The material below holds pictures; leave them out, and copy exactly, and only, the lines from the one with "Instruction: Enable the" through the last.

[[ Information provided, beginning ]]

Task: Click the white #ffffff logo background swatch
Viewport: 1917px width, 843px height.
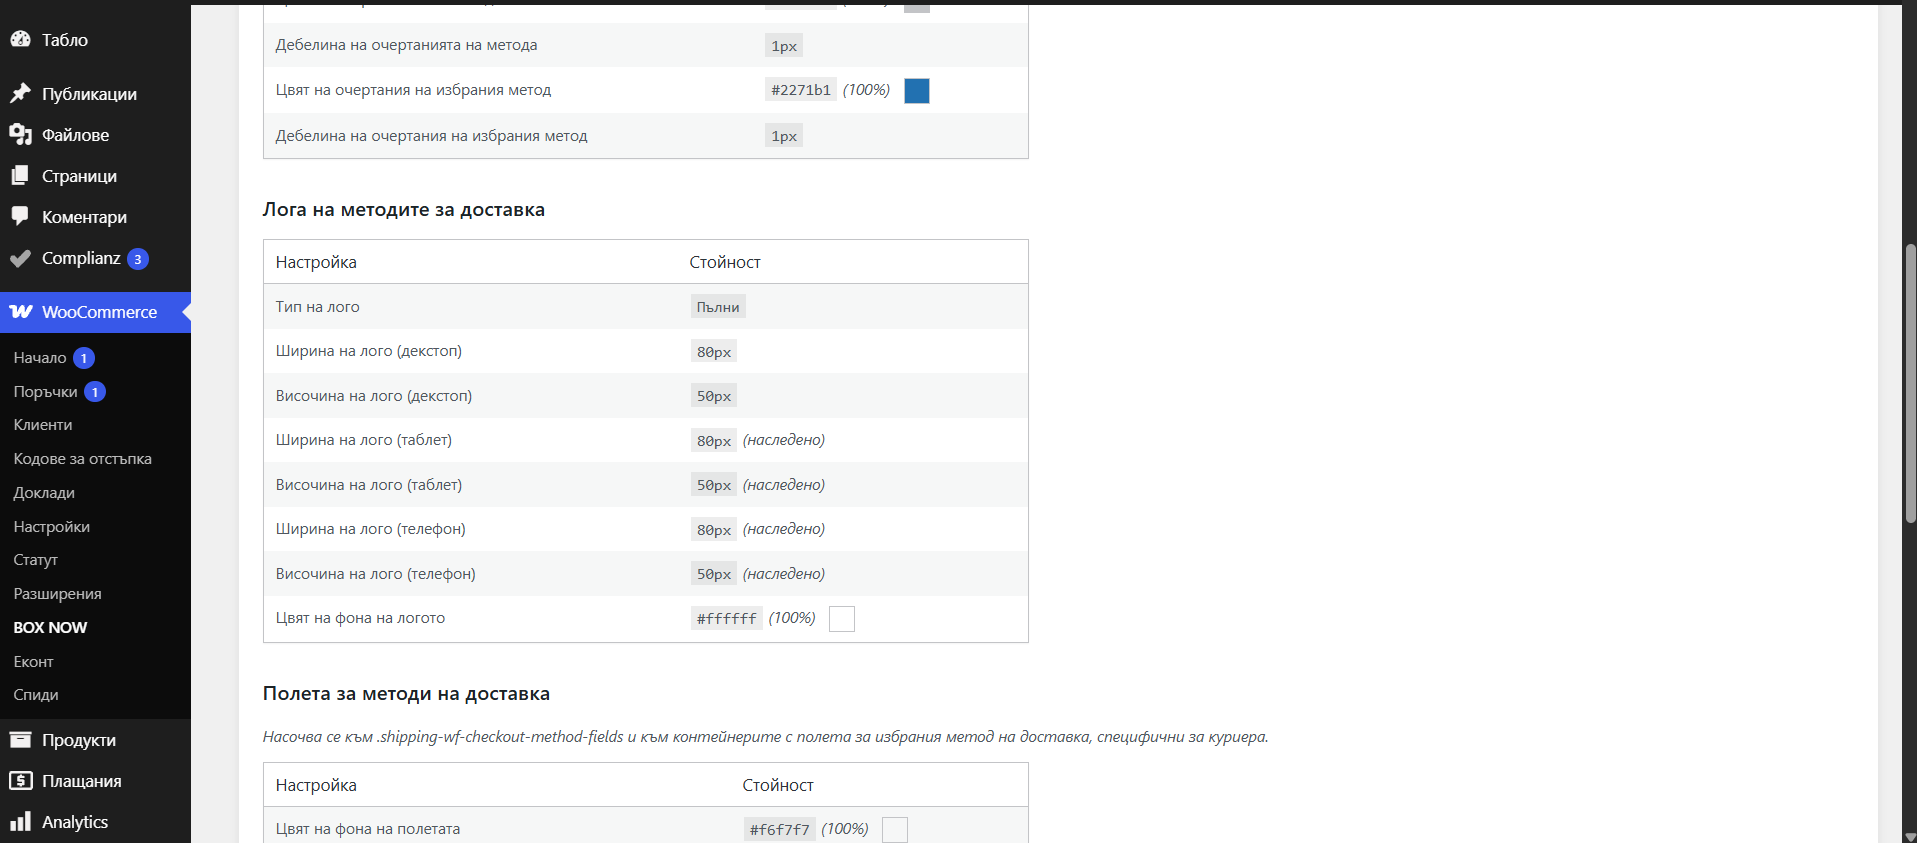Action: (x=842, y=619)

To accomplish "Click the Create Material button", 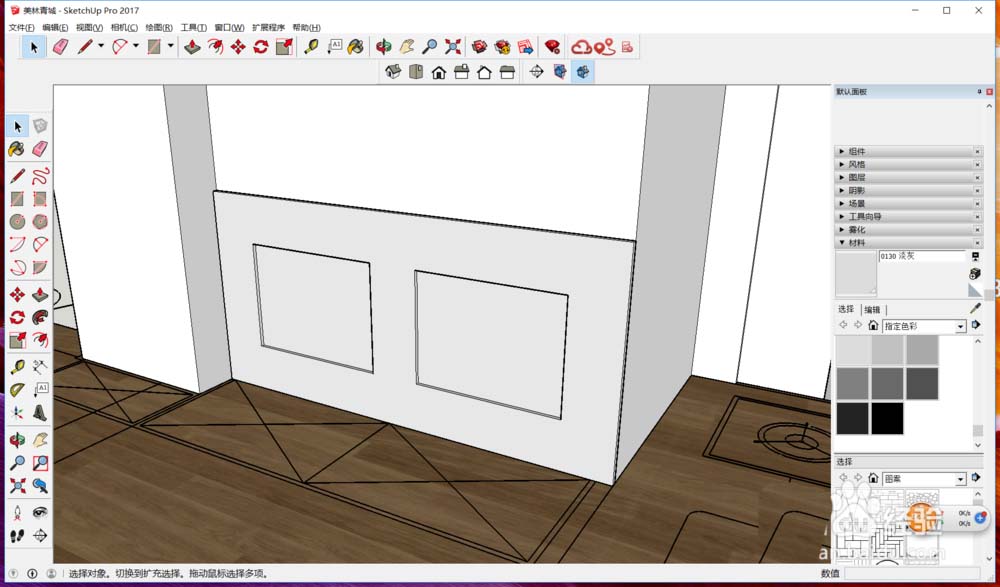I will click(975, 273).
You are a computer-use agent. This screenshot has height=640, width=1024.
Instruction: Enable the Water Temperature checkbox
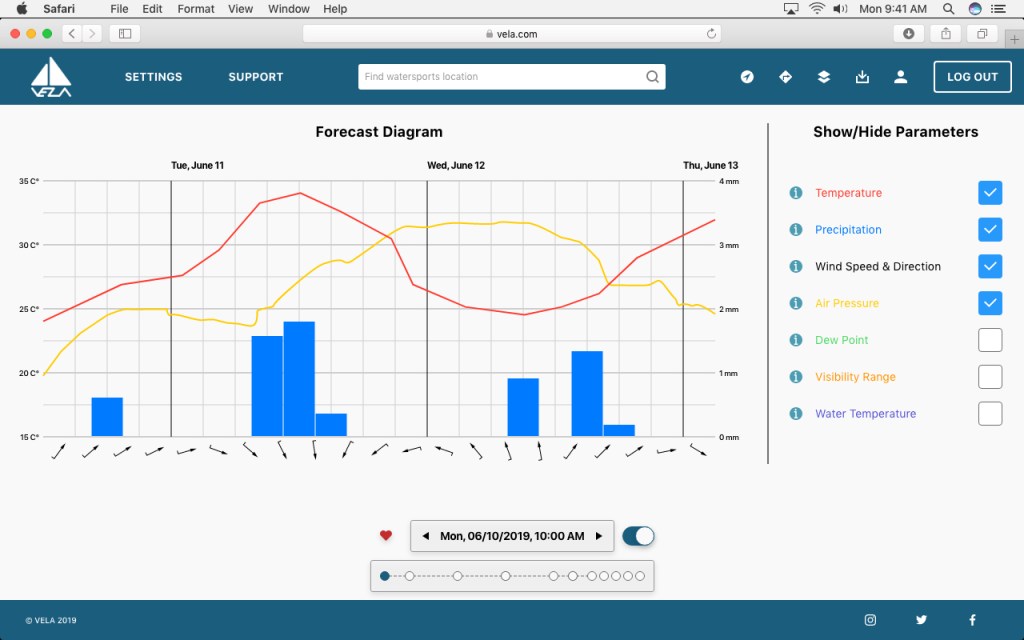click(x=989, y=414)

[[ Information provided, end ]]

Answer space>
Instruction: Enable the Water Temperature checkbox
click(x=989, y=414)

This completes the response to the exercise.